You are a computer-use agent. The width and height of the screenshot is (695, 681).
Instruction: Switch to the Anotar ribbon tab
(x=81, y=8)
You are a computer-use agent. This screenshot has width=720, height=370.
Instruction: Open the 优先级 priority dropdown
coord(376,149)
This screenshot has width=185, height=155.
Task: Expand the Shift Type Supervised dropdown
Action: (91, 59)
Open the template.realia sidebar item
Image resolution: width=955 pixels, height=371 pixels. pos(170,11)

* * *

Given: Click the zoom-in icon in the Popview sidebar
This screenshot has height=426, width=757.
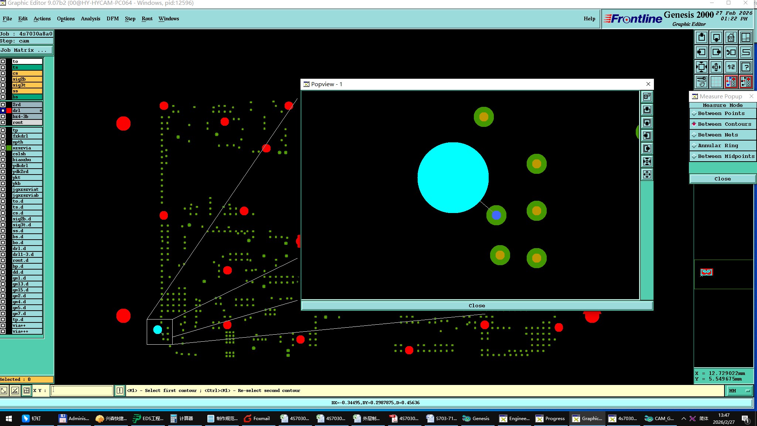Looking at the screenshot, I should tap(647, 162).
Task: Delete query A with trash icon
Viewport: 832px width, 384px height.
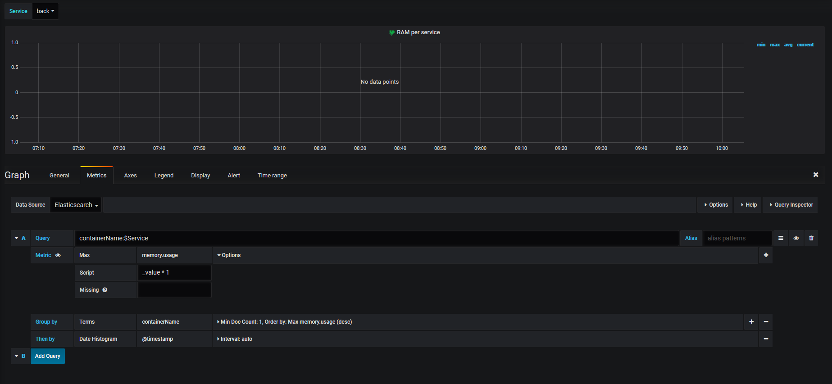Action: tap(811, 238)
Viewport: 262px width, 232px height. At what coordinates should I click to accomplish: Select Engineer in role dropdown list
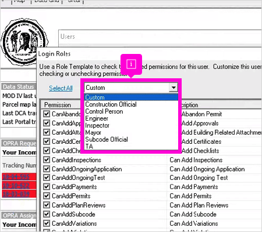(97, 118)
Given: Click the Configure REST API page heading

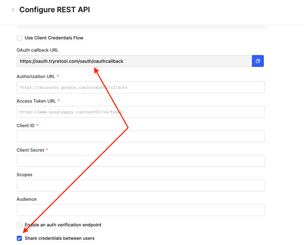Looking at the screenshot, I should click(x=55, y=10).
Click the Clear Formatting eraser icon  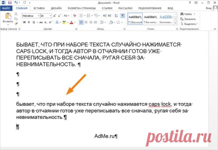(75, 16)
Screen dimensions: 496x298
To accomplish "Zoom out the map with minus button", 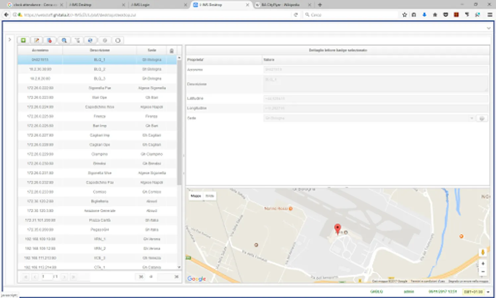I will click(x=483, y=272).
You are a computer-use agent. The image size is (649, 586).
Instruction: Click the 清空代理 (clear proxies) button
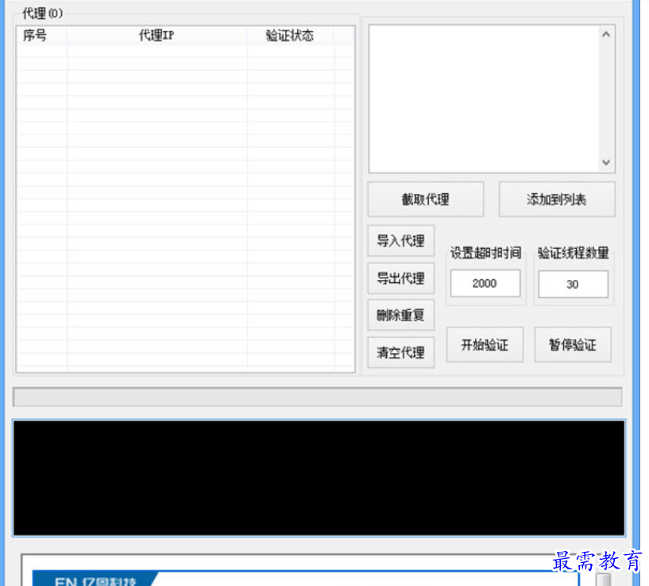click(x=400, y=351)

_What this task involves_
Reproduce the entries verbatim, beginning at the line that contains "You are a computer-use agent. The width" and ending after the line that contains "Image resolution: width=955".

_Written solution_
You are a computer-use agent. The width and height of the screenshot is (695, 681).
Instruction: Switch to the Anotar ribbon tab
(x=81, y=8)
You are a computer-use agent. This screenshot has width=720, height=370.
Instruction: Open the 优先级 priority dropdown
coord(376,149)
This screenshot has width=185, height=155.
Task: Expand the Shift Type Supervised dropdown
Action: (91, 59)
Open the template.realia sidebar item
Image resolution: width=955 pixels, height=371 pixels. pos(170,11)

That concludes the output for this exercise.